Furthermore, the Template establishes that the gatekeeper shall also address on its reasoned request the impact that it will have on any other obligation provided under the DMA (the applicable provisions) as well as the measures that the undertaking proposes to adopt to mitigate the effect of the exemption (Sections 2.7 and 2.8 of the Template). The Template, thus, shifts the burden on the gatekeeper of not only requesting the exemption but also of counter-acting the risks posed by the lack of application of the provision (because it has been exempted by the Commission) via the mitigation of the effects of the exemption.
Key takeaways
Gatekeepers will be keen on avoiding the application of (at least) some of the obligations imposed upon them under the DMA. The specification, suspension and exemption procedures enshrined under Articles 8(3), 9 and 10 are provided in the regulatory instrument to temper the effects of the regulatory framework without destabilising, to a great extent, the operations of the gatekeepers.
However, their nature is quite distinct one from another.
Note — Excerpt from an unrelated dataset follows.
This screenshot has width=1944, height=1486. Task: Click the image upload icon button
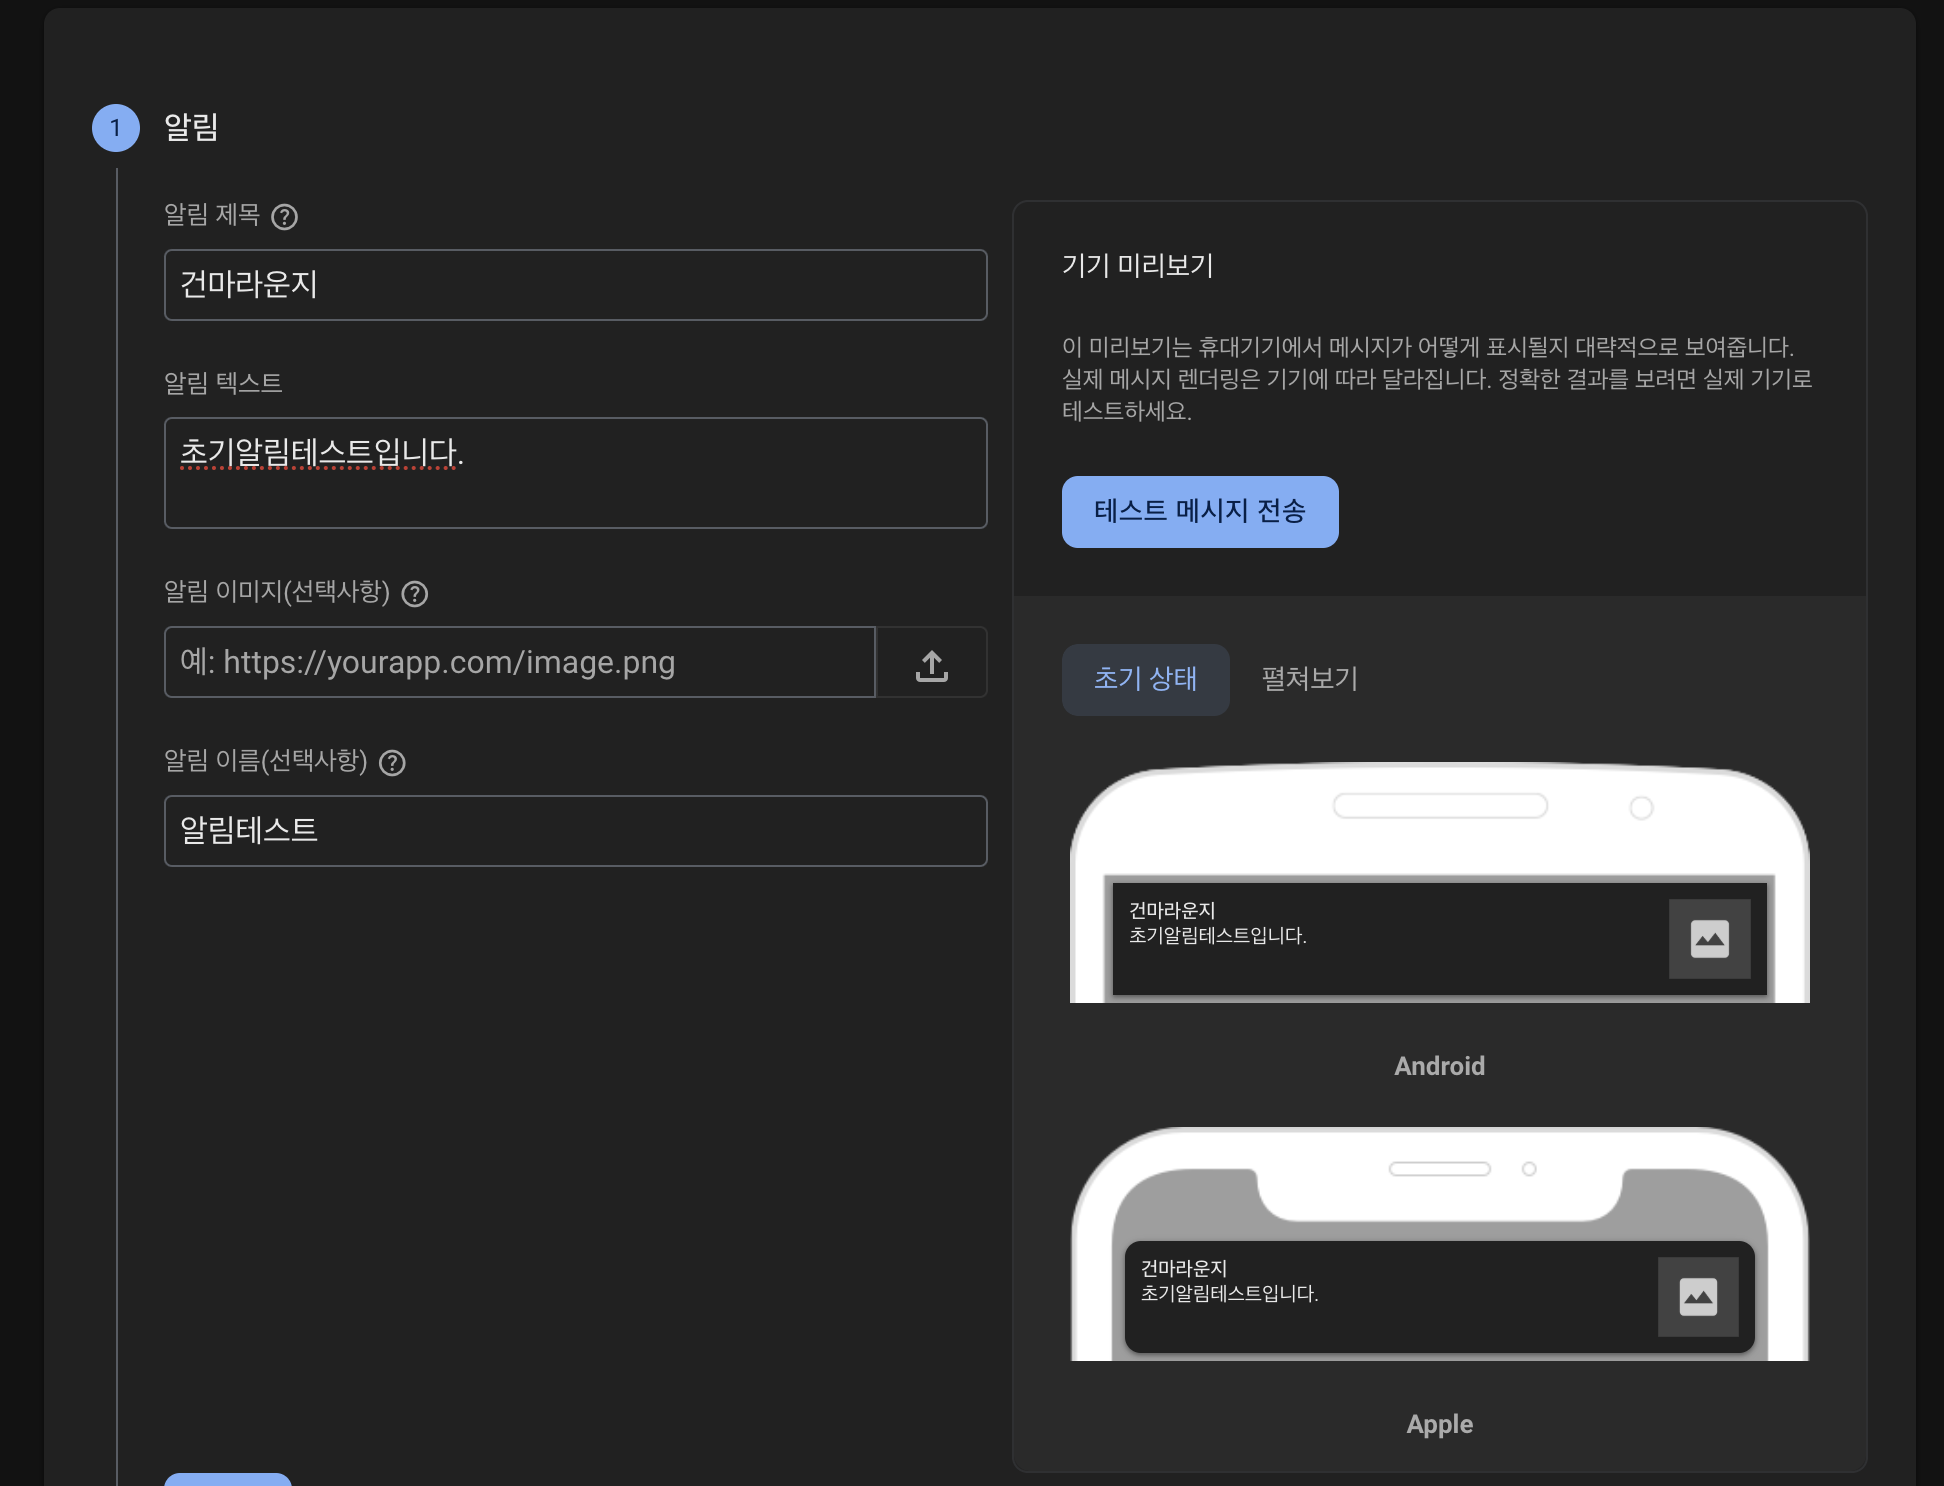coord(931,663)
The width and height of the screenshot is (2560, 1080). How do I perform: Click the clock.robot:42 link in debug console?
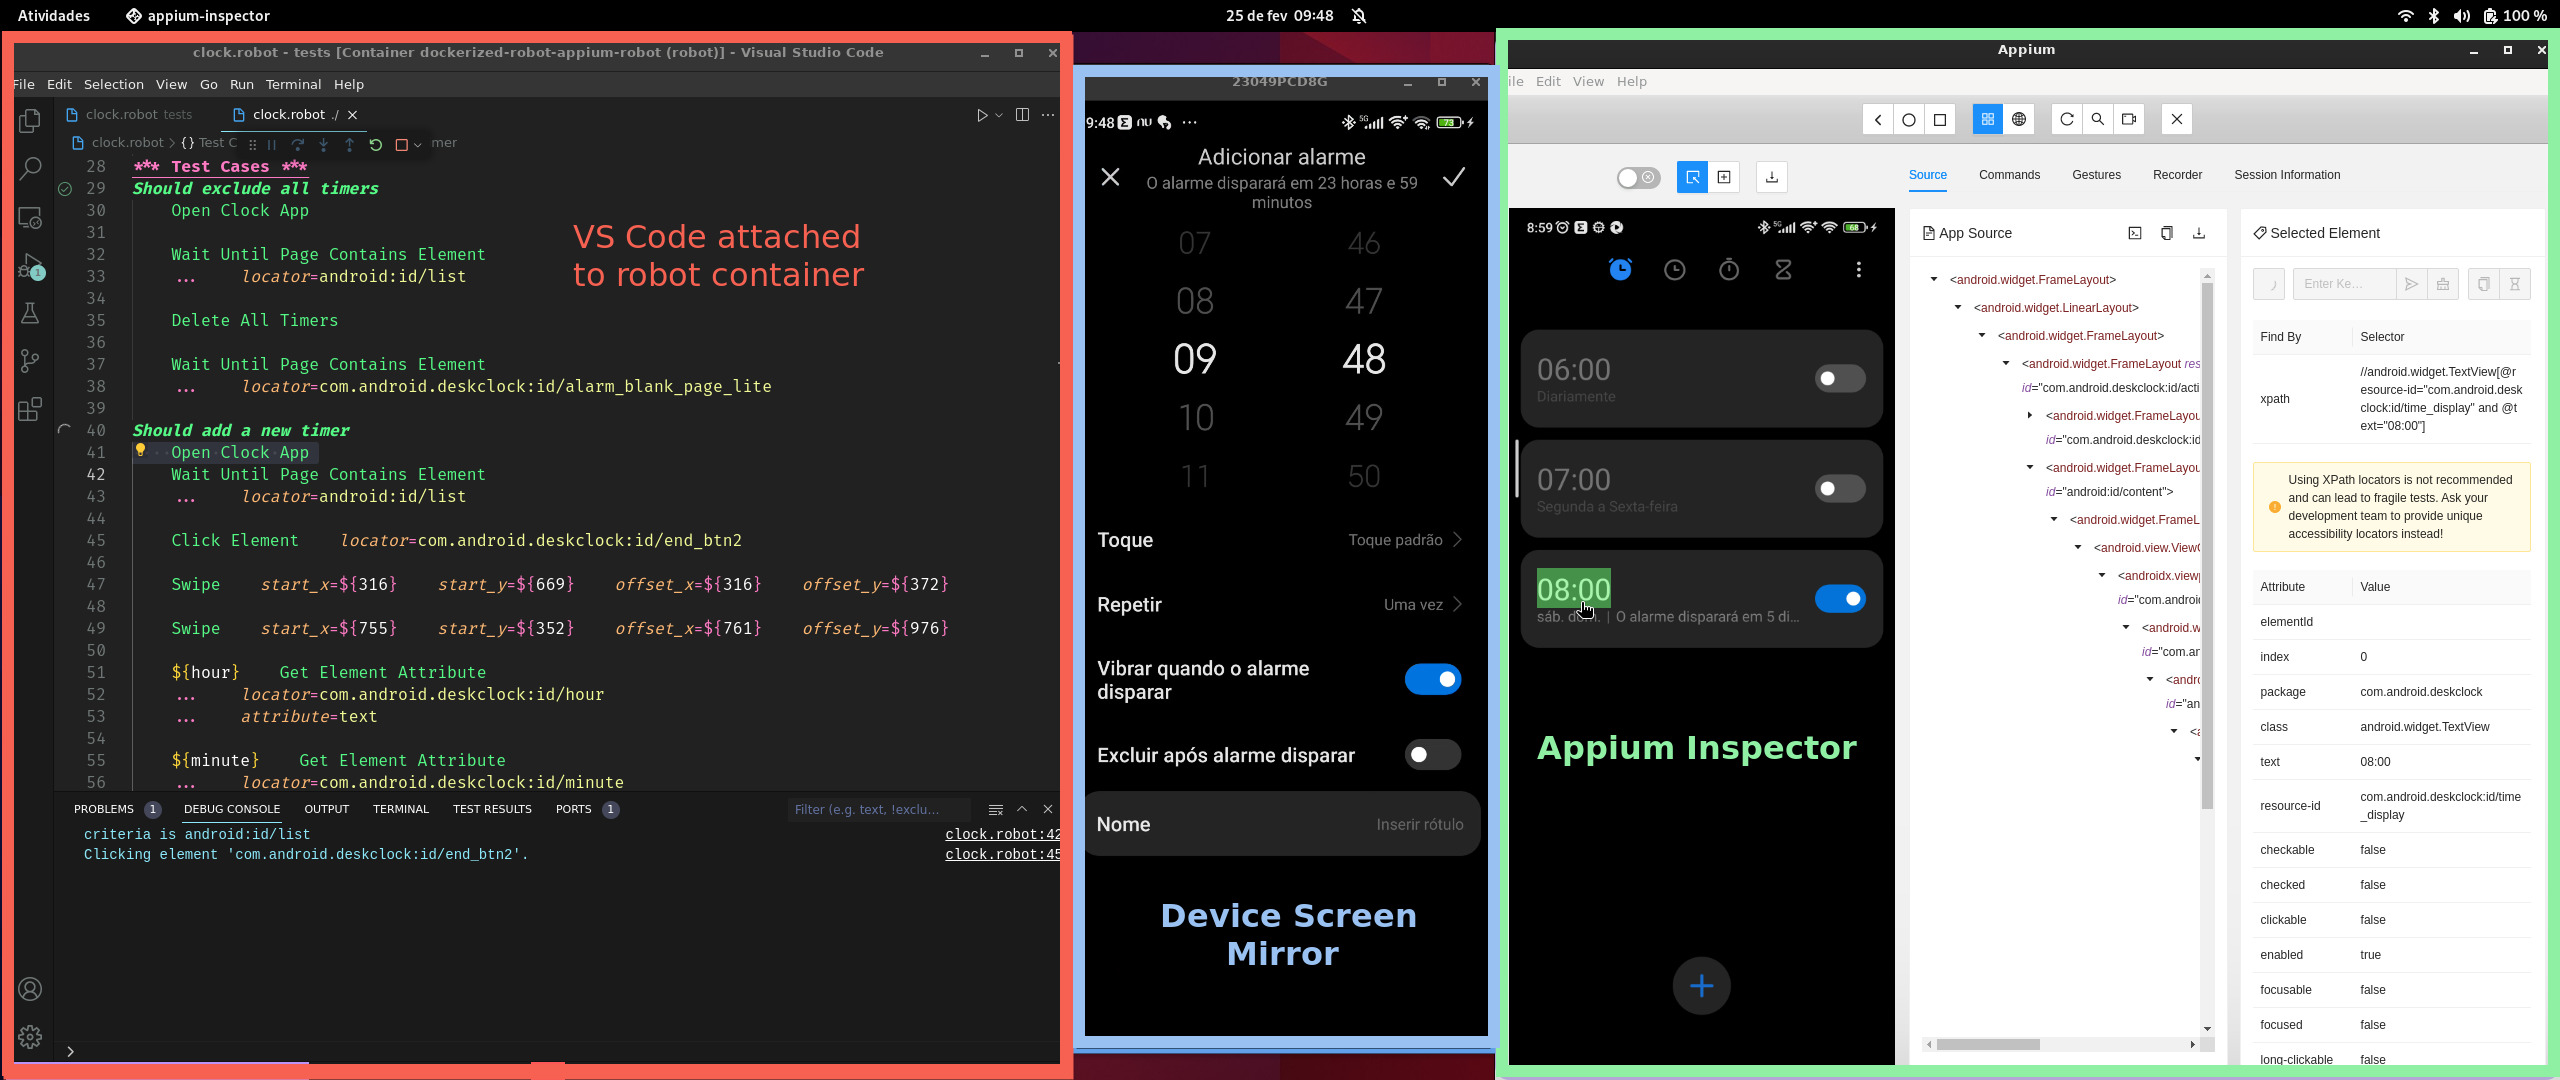coord(1002,834)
The specification procedure is aimed at reconciling the doubts that the gatekeepers might have when applying Articles 6 and 7 of the DMA into reality, whereas the suspension and exemption processes seek to ‘mask’ compliance until it is viable for the gatekeeper, bearing in mind matters of economic viability, public health and security. Nothing stops gatekeepers from submitting reasoned requests via the three procedures simultaneously. For instance, a suspension decision might support the effectiveness of a future specification decision via its suspensory effects.
The Templates presented by the Commission in this instance follow the path of expanding the DMA’s contours into an overarching corpus of implementing provisions that impose further burdens on the gatekeepers when disposing of the regulatory instrument’s tools for engaging with the EC. The Commission shrinks the gatekeepers’ chances to find missing gaps in their efforts towards compliance, whilst the principle of proportionality still crumbles beneath it all.